→ **Instructions for the task**:
Once you find the line containing "Viewport: 750px width, 563px", set down exactly that line and every one after it through the end of the listing below, with both ends included and any pictures omitted.
======
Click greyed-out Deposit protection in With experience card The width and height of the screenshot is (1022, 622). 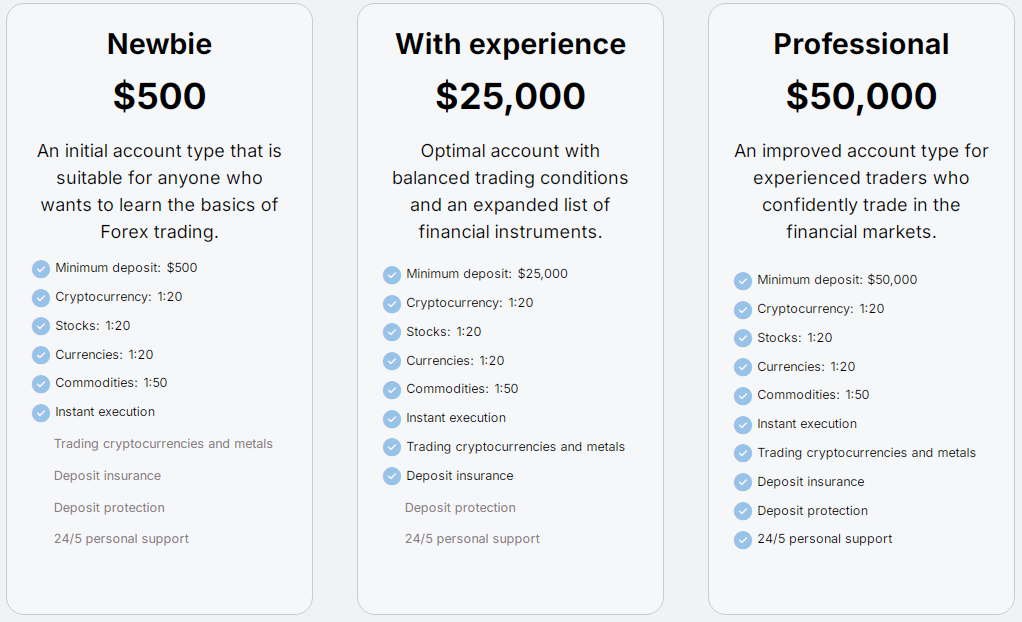460,508
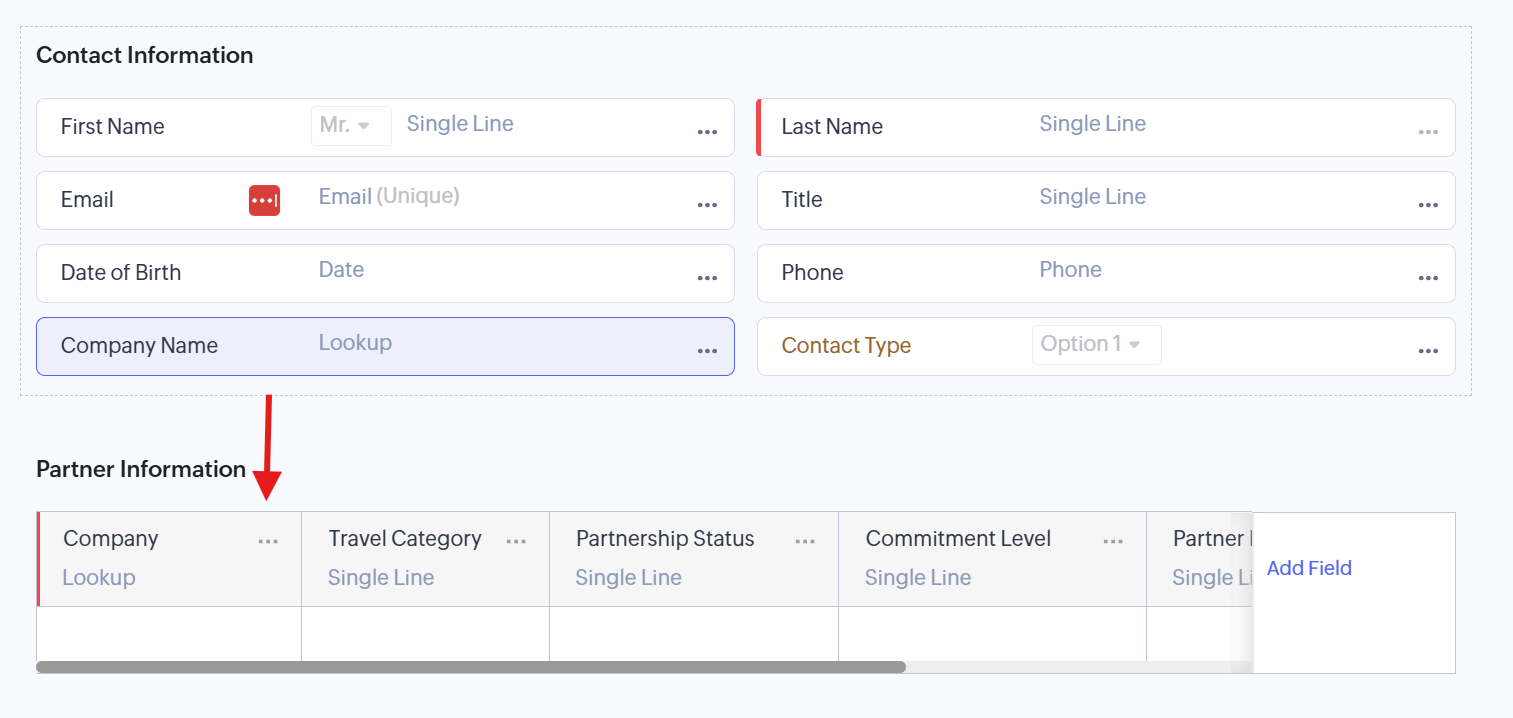1513x718 pixels.
Task: Open Travel Category column options ellipsis
Action: pos(516,541)
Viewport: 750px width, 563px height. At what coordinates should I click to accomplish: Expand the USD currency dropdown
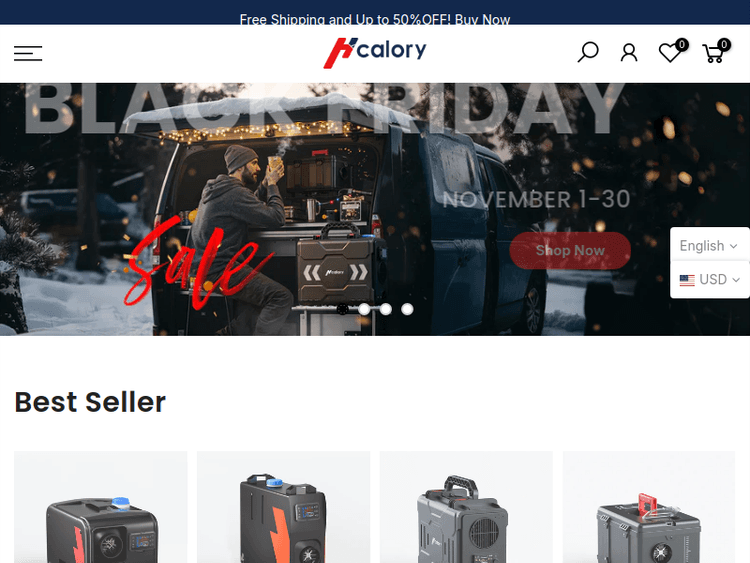(709, 279)
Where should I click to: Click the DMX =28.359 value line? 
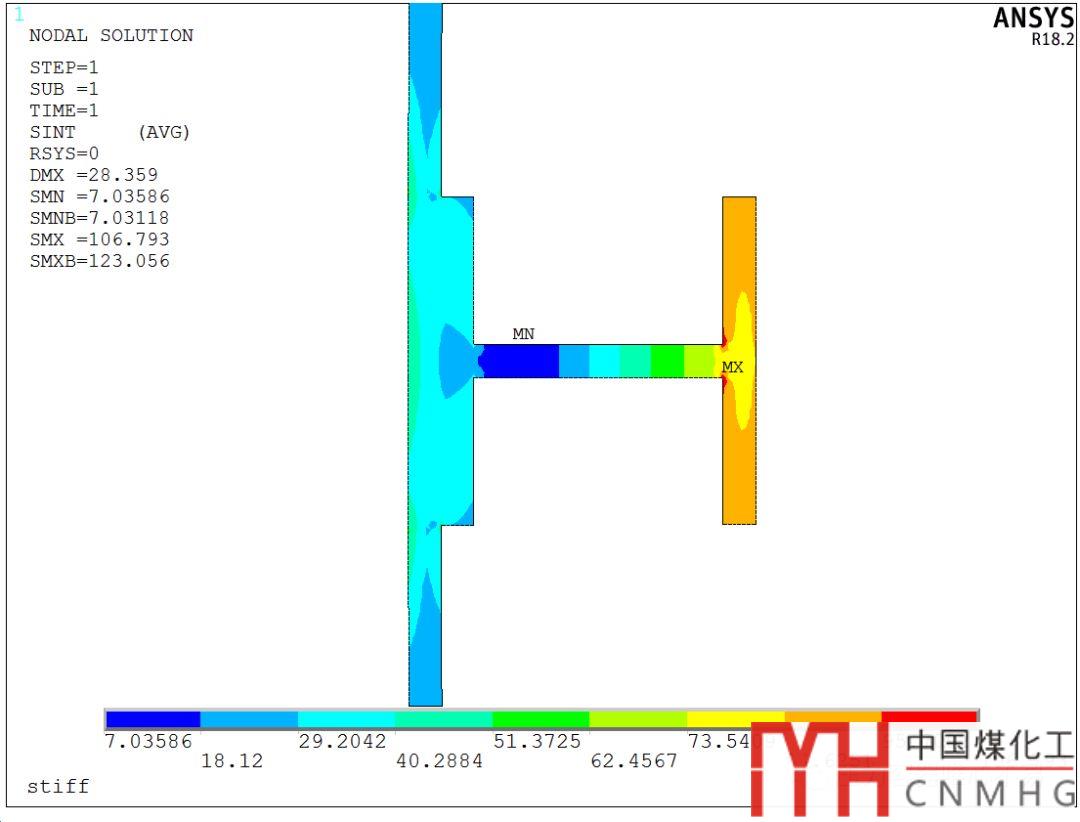93,175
======
→ **Written answer**:
Viewport: 750px width, 563px height. At what coordinates should I click to accomplish: Expand the USD currency dropdown
(709, 279)
Where should I click to: Click the DMX =28.359 value line? 
93,175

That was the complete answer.